• **What to produce**
Please reproduce every entry, keeping each one exact.
(Source material Opens)
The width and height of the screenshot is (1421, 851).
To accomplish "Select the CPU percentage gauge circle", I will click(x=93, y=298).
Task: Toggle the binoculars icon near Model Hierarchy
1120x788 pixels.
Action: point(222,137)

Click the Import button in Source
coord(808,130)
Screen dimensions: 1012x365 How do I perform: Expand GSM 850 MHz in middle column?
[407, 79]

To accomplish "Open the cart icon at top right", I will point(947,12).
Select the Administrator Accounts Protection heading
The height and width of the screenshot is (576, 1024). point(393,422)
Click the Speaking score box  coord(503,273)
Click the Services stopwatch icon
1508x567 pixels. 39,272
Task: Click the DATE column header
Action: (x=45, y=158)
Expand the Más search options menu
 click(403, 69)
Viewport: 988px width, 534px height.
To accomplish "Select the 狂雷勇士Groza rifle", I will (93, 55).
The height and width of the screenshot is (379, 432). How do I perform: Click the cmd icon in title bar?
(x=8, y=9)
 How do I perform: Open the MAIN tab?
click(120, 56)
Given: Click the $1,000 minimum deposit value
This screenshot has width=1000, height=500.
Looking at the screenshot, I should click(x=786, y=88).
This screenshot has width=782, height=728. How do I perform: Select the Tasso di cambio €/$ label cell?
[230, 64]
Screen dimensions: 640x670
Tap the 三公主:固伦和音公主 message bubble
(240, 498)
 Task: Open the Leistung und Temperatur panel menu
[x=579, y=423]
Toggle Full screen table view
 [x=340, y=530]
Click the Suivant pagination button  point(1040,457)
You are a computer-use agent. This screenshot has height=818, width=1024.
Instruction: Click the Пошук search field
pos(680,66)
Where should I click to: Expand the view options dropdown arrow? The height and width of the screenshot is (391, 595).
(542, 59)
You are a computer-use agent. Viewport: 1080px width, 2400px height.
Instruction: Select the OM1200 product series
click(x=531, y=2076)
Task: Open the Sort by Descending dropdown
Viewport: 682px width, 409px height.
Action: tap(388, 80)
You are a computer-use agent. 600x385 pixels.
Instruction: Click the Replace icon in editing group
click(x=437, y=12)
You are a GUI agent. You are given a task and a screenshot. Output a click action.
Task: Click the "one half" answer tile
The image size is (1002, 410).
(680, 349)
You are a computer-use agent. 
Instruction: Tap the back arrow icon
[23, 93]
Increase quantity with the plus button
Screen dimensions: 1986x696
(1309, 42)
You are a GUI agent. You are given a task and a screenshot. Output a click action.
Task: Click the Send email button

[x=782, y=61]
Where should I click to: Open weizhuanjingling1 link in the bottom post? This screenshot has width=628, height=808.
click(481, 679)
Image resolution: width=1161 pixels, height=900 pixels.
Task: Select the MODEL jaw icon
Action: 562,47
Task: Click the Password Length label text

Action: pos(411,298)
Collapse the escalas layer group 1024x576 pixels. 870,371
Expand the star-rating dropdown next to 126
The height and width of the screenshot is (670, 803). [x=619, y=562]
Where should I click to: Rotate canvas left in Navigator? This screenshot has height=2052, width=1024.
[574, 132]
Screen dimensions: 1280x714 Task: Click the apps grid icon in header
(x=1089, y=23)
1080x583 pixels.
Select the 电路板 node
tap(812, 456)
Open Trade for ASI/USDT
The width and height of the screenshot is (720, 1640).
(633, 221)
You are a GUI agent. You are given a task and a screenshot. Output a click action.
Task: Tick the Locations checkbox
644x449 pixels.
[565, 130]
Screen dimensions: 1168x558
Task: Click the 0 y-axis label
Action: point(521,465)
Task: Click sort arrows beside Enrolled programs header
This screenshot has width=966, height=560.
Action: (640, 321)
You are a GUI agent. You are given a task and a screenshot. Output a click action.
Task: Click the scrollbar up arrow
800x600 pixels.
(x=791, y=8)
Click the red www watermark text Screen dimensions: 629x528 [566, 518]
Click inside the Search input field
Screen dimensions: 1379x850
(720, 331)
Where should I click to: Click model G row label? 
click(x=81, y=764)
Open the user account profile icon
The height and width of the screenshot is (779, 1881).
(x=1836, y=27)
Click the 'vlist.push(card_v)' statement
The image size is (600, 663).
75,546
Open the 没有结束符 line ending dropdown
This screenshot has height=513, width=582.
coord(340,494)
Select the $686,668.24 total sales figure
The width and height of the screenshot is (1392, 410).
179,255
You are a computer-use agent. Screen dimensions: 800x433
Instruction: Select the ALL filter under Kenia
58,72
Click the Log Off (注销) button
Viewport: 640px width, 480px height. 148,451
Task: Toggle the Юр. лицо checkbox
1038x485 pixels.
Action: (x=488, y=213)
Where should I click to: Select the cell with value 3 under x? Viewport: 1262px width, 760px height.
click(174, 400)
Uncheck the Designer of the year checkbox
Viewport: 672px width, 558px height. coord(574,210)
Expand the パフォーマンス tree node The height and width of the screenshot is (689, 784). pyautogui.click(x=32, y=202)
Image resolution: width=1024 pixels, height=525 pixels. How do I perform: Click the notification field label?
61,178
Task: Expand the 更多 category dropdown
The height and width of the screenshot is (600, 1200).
(Source material Closes)
• **Answer to this problem**
The width and height of the screenshot is (1421, 851).
To accomplish "Select the CPU percentage gauge circle", I will click(x=93, y=298).
Task: Toggle the binoculars icon near Model Hierarchy
1120x788 pixels.
Action: point(222,137)

Click the Import button in Source
coord(808,130)
Screen dimensions: 1012x365 How do I perform: Expand GSM 850 MHz in middle column?
[407, 79]

To accomplish "Open the cart icon at top right", I will point(947,12).
Select the Administrator Accounts Protection heading
The height and width of the screenshot is (576, 1024). point(393,422)
Click the Speaking score box  coord(503,273)
Click the Services stopwatch icon
1508x567 pixels. 39,272
Task: Click the DATE column header
Action: (x=45, y=158)
Expand the Más search options menu
 click(403, 69)
Viewport: 988px width, 534px height.
To accomplish "Select the 狂雷勇士Groza rifle", I will (93, 55).
The height and width of the screenshot is (379, 432). How do I perform: Click the cmd icon in title bar?
(x=8, y=9)
 How do I perform: Open the MAIN tab?
click(120, 56)
Given: Click the $1,000 minimum deposit value
This screenshot has width=1000, height=500.
Looking at the screenshot, I should click(x=786, y=88).
This screenshot has width=782, height=728. How do I perform: Select the Tasso di cambio €/$ label cell?
[230, 64]
Screen dimensions: 640x670
Tap the 三公主:固伦和音公主 message bubble
(240, 498)
 Task: Open the Leistung und Temperatur panel menu
[x=579, y=423]
Toggle Full screen table view
 [x=340, y=530]
Click the Suivant pagination button  point(1040,457)
You are a computer-use agent. This screenshot has height=818, width=1024.
Instruction: Click the Пошук search field
pos(680,66)
Where should I click to: Expand the view options dropdown arrow? The height and width of the screenshot is (391, 595).
(542, 59)
You are a computer-use agent. Viewport: 1080px width, 2400px height.
Instruction: Select the OM1200 product series
click(x=531, y=2076)
Task: Open the Sort by Descending dropdown
Viewport: 682px width, 409px height.
Action: tap(388, 80)
You are a computer-use agent. 600x385 pixels.
Instruction: Click the Replace icon in editing group
click(x=437, y=12)
You are a GUI agent. You are given a task and a screenshot. Output a click action.
Task: Click the "one half" answer tile
The image size is (1002, 410).
(680, 349)
You are a computer-use agent. 
Instruction: Tap the back arrow icon
[23, 93]
Increase quantity with the plus button
Screen dimensions: 1986x696
(1309, 42)
You are a GUI agent. You are given a task and a screenshot. Output a click action.
Task: Click the Send email button

[x=782, y=61]
Where should I click to: Open weizhuanjingling1 link in the bottom post? This screenshot has width=628, height=808.
click(481, 679)
Image resolution: width=1161 pixels, height=900 pixels.
Task: Select the MODEL jaw icon
Action: 562,47
Task: Click the Password Length label text

Action: pos(411,298)
Collapse the escalas layer group 1024x576 pixels. 870,371
Expand the star-rating dropdown next to 126
The height and width of the screenshot is (670, 803). [x=619, y=562]
Where should I click to: Rotate canvas left in Navigator? This screenshot has height=2052, width=1024.
[574, 132]
Screen dimensions: 1280x714 Task: Click the apps grid icon in header
(x=1089, y=23)
1080x583 pixels.
Select the 电路板 node
tap(812, 456)
Open Trade for ASI/USDT
The width and height of the screenshot is (720, 1640).
(633, 221)
You are a GUI agent. You are given a task and a screenshot. Output a click action.
Task: Tick the Locations checkbox
644x449 pixels.
[565, 130]
Screen dimensions: 1168x558
Task: Click the 0 y-axis label
Action: point(521,465)
Task: Click sort arrows beside Enrolled programs header
This screenshot has width=966, height=560.
Action: (640, 321)
You are a GUI agent. You are given a task and a screenshot. Output a click action.
Task: Click the scrollbar up arrow
800x600 pixels.
(x=791, y=8)
Click the red www watermark text Screen dimensions: 629x528 [566, 518]
Click inside the Search input field
Screen dimensions: 1379x850
(720, 331)
Where should I click to: Click model G row label? 
click(x=81, y=764)
Open the user account profile icon
The height and width of the screenshot is (779, 1881).
(x=1836, y=27)
Click the 'vlist.push(card_v)' statement
The image size is (600, 663).
75,546
Open the 没有结束符 line ending dropdown
This screenshot has height=513, width=582.
coord(340,494)
Select the $686,668.24 total sales figure
The width and height of the screenshot is (1392, 410).
179,255
You are a computer-use agent. Screen dimensions: 800x433
Instruction: Select the ALL filter under Kenia
58,72
Click the Log Off (注销) button
Viewport: 640px width, 480px height. 148,451
Task: Toggle the Юр. лицо checkbox
1038x485 pixels.
Action: (x=488, y=213)
Where should I click to: Select the cell with value 3 under x? Viewport: 1262px width, 760px height.
click(174, 400)
Uncheck the Designer of the year checkbox
Viewport: 672px width, 558px height. coord(574,210)
Expand the パフォーマンス tree node The height and width of the screenshot is (689, 784). pyautogui.click(x=32, y=202)
Image resolution: width=1024 pixels, height=525 pixels. How do I perform: Click the notification field label?
61,178
Task: Expand the 更多 category dropdown
The height and width of the screenshot is (600, 1200).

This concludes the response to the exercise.